Measuring Behavior 2005: Mustaparta

How to study the neuronal mechanisms underlying chemosensory coding and learning in herbivorous insects

H. Mustaparta

Department of Biology, Neuroscience Unit, Norwegian University of Science and technology, Trondheim, Norway.

We are searching for the neuronal mechanisms underlying the behavior of herbivorous insects, heliothine moths, in their interactions with plants. Host location and selection is to a large extent based on olfaction and taste. Olfactory learning also plays an important role in this process. How the information is detected by the receptor neurons and processed in the neuronal network in the brain leading to behavioral responses, is studied by the use of chemical analyses, electrophysiological recordings, morphological tracing of the neuronal pathways and behavioral experiments.
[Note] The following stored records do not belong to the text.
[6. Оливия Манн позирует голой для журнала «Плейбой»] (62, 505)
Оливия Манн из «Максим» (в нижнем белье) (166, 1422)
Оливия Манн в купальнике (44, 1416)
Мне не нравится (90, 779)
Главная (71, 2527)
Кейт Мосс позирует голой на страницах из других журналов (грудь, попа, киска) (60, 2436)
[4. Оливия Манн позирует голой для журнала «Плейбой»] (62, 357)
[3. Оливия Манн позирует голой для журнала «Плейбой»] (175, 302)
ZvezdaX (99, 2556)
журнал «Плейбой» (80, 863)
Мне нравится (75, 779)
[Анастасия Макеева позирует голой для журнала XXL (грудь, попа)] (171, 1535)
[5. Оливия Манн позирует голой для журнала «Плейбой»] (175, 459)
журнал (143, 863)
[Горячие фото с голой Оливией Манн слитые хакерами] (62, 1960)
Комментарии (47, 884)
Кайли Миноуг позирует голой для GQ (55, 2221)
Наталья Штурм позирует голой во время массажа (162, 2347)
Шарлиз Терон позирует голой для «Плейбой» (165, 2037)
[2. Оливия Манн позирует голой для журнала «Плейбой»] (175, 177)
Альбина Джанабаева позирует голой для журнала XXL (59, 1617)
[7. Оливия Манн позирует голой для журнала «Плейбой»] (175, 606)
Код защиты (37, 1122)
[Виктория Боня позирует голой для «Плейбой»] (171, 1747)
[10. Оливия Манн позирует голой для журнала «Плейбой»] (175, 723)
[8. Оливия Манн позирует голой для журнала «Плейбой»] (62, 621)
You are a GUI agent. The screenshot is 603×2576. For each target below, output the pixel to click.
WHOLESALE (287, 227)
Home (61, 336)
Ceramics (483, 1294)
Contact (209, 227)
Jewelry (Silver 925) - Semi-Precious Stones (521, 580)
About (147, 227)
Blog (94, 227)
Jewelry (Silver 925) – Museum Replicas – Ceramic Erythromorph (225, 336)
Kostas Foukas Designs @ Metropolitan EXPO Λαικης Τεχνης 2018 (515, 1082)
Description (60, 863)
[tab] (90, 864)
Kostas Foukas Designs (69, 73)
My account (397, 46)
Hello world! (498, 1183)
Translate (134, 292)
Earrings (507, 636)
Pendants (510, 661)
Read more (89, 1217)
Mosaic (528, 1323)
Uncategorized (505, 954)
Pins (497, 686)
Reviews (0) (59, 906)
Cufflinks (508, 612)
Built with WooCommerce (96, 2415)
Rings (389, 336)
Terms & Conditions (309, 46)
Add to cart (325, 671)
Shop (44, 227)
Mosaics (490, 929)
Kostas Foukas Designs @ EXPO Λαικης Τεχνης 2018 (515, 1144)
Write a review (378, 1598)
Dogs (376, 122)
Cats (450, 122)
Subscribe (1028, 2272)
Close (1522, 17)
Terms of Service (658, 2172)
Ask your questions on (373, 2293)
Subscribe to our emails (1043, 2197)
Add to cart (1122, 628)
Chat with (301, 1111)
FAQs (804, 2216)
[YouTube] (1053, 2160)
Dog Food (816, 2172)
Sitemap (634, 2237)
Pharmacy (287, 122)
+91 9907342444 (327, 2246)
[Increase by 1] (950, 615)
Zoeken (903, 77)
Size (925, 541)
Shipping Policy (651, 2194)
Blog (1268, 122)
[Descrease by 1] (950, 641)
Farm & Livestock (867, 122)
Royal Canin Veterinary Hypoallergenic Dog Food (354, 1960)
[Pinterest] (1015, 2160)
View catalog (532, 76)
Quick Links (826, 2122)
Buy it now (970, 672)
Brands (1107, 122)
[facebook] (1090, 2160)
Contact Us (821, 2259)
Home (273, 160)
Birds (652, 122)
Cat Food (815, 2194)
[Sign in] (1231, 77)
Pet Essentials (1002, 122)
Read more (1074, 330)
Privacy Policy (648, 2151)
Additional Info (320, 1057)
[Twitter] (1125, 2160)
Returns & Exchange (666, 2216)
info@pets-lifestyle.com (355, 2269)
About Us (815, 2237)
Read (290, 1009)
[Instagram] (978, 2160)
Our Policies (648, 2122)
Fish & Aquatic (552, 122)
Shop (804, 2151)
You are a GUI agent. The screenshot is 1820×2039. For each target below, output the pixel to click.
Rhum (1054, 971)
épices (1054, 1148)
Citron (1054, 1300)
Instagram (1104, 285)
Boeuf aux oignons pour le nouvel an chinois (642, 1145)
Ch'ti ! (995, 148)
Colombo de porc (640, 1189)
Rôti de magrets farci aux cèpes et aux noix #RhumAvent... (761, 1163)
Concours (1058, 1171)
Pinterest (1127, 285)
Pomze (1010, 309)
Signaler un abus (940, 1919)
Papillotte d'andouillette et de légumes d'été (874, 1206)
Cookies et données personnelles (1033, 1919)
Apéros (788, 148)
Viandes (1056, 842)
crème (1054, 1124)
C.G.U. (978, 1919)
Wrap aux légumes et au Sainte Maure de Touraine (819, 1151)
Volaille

Separation of naturally produced plant volatiles by two-column gas chromatography linked to electrophysiological recordings form single olfactory receptor neurons is suitable for identifying the active compounds. This is followed by chemical identification of these compounds using linked gas chromatography with mass-spectrometry and verification by retesting authentic materials on the sensory neurons. The identi.ed compounds are considered as biologically relevant odorants for the insect species. They are then used to study how the olfactory information is processed in the brain, by physiological and morphological characterization of inter neurons, using intracellular recordings combined with fluorescent staining. This is followed by confocal laser scanning microscopy and 3-D reconstruction of the neurons and the innervated brain structures in the software AMIRA. Taste receptor neurons and their projections are studied by extracellular recordings combined with fluorescent staining to trace the taste pathway in the central nervous system. The connection between the olfactory and taste pathways being the pathways of the conditioned and unconditioned information, respectively, in appetitive learning is searched for by the use of intracellular recordings and staining. By placing the various identi.ed neurons of each preparation in an averaged brain model the neuronal network can eventually be described, like in the honeybee brain (Krofczik et al 2004). Behavioral experiments, carried out to elucidate the importance of the chemical information and learning ability, include conditioning of the proboscis extension response, observation of walking and flight behavior as well as egg laying performance.

Paper presented at Measuring Behavior 2005 , 5^th International Conference on Methods and Techniques in Behavioral Research, 30 August - 2 September 2005, Wageningen, The Netherlands.